Nous sommes et restons cependant très préoccupés par le sort de Cécile Kohler et Jacques Paris, retenus otages en Iran depuis maintenant plus de trois ans – préoccupés par leur état de santé physique et moral. Nous exigeons leur libération immédiate et inconditionnelle : je l'ai redit à mon homologue iranien, par téléphone, ce week-end, et c'est également ce que le président de la République a dit au président iranien quand il l'a rencontré à New York le mois dernier.
Dans cette attente, nous nous tenons à leurs côtés et aux côtés de leurs familles. J'ai rencontré la famille de Cécile le 30 septembre dernier, quelques jours après son anniversaire, ainsi que la famille de Jacques – familles avec lesquelles nous restons en contact par l'intermédiaire du centre de crise et de soutien du Quai d'Orsay.
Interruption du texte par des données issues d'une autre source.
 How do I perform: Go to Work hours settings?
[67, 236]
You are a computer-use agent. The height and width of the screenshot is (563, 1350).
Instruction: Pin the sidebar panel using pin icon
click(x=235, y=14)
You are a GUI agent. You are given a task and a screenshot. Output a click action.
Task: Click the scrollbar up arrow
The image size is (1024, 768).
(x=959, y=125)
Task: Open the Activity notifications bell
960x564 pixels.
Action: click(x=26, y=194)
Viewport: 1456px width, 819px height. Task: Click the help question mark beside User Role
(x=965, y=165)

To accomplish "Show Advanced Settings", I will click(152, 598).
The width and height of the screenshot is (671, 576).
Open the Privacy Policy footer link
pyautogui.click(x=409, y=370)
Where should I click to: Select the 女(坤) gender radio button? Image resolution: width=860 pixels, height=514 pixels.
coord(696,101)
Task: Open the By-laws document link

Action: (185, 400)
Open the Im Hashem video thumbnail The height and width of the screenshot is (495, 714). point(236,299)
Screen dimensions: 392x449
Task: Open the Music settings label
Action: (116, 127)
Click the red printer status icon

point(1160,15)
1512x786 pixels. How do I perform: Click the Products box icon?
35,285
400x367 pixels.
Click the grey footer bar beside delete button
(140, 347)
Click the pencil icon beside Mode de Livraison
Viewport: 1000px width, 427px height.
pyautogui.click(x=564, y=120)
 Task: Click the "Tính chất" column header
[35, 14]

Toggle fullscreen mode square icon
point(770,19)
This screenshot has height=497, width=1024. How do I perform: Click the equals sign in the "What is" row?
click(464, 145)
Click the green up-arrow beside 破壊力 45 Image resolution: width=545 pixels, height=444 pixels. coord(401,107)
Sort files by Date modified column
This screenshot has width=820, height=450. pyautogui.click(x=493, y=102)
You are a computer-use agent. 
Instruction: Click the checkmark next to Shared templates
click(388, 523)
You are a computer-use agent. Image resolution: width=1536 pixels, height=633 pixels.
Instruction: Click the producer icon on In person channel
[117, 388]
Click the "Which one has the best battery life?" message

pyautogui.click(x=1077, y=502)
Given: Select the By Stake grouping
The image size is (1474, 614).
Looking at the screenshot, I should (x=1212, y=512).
Le 14 octobre, jour de cette condamnation ne reposant – vous l'avez dit – sur aucun fondement, ce sont nos représentants à Téhéran qui ont pu leur rendre visite. Nous restons en lien avec eux et exigeons leur libération immédiate. D'ores et déjà, nous nous préparons à ce qu'un accueil leur soit réservé, le jour de leur libération, après le calvaire qu'ils ont vécu. Ce calvaire, en effet, ne s'arrêtera pas au moment de leur libération : il nous faudra pouvoir les accompagner à leur retour.
Vous voyez comment le gouvernement, sous l'autorité du premier ministre, est mobilisé pour assurer la sécurité de nos compatriotes à l'étranger et comment il se bat pour obtenir la libération de Cécile Kohler et Jacques Paris.